[Opening Document passage section]

Times article1 Jul 2023 00:25
"Last week I wrote about the fight for control of Revolution Beauty, an Aim-listed group with an interesting business but a frightful record as a public company. The battle was about to get exciting, but what happened exceeded the wildest expectations.
At a shareholders’ meeting on Tuesday, a rebel shareholder kicked out three of the four directors. The remaining director appointed two others to the board, and the three of them brought back the ones that had been ejected. It is doubtful that has ever happened before, even in the wild and wonderful world of Aim, the junior branch of the London Stock Exchange.
That was not the end of the mayhem. After the chaotic shareholder meeting, the shares, suspended since September, were readmitted for trading. They took off like a rocket, going from 19p to 32p. The dissident investor, the fast-fashion company Boohoo which owns 26 per cent of Revolution, accused the directors not only of ignoring shareholders’ wishes but also of trying to enrich themselves, pointing to about £2 million worth of share awards confirmed after the meeting and the resumption of trading.
By the end of the week the spat had descended into tit-for-tat insults, with the Revolution board saying Boohoo had its own issues with executive remuneration, a corporate version of the playground retort “Takes one to know one, nah nah!”. Looming over this is a possible deus ex machina in the shape of Revolution’s two founders, Adam Minto and Tom Allsworth, who together own 30 per cent, enough to decide the battle. To date they have stayed on the sidelines.
So much is happening that you might wonder whether the Aim market has been infected by Ben Stokes’s Bazball, where cricket tactics have gone out the window in favour of entertainment and attack at all times. It is worth taking a deep breath and working out where all this came from, and where it may be headed.
To recap: Revolution sells beauty products aimed at young people and embraces fast-fashion, where lines change quickly, and modern marketing, where online influencers and Instagram matter most. In short, a company for our times, and so it looked when it listed on Aim two years ago. It was then valued at £495 million, making millionaires of its founders, but the shares slid fast.

[Closing Document passage section]
[Opening Extracted data section]

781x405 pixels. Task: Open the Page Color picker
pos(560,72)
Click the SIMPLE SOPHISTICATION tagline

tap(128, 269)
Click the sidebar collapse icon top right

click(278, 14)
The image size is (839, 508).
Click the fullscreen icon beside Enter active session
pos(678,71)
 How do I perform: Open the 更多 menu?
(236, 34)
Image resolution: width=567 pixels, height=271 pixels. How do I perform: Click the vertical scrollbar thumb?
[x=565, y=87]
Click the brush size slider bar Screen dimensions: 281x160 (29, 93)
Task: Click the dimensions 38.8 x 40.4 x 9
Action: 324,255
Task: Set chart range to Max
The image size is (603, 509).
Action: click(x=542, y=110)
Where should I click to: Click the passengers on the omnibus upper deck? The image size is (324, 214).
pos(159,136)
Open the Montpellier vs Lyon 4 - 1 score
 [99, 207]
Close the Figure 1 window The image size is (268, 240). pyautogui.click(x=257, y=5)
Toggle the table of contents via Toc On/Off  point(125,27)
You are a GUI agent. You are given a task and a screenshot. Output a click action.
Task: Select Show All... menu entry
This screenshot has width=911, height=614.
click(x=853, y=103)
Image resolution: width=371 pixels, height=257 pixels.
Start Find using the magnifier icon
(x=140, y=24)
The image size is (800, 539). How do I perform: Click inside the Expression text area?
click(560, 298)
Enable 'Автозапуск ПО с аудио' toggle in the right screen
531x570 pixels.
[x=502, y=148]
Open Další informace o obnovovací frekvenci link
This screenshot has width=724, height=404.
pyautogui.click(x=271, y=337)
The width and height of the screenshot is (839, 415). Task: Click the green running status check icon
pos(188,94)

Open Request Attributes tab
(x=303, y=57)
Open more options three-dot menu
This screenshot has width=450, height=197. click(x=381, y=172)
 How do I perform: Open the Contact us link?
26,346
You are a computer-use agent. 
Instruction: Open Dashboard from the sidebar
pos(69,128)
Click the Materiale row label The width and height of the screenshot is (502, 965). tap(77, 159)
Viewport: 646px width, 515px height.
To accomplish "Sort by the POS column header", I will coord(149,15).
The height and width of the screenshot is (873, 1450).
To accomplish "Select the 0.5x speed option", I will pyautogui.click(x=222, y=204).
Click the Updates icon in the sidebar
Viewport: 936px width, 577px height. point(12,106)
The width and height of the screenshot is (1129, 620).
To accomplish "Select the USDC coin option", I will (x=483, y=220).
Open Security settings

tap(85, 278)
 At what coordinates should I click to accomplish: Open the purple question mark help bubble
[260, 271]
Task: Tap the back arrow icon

[Closing Extracted data section]

What you are asked to do =
Transcribe the Revolution Beauty article word for word, from "By the end of" up to and including "may be headed.".

Solution to this problem =
By the end of the week the spat had descended into tit-for-tat insults, with the Revolution board saying Boohoo had its own issues with executive remuneration, a corporate version of the playground retort “Takes one to know one, nah nah!”. Looming over this is a possible deus ex machina in the shape of Revolution’s two founders, Adam Minto and Tom Allsworth, who together own 30 per cent, enough to decide the battle. To date they have stayed on the sidelines.
So much is happening that you might wonder whether the Aim market has been infected by Ben Stokes’s Bazball, where cricket tactics have gone out the window in favour of entertainment and attack at all times. It is worth taking a deep breath and working out where all this came from, and where it may be headed.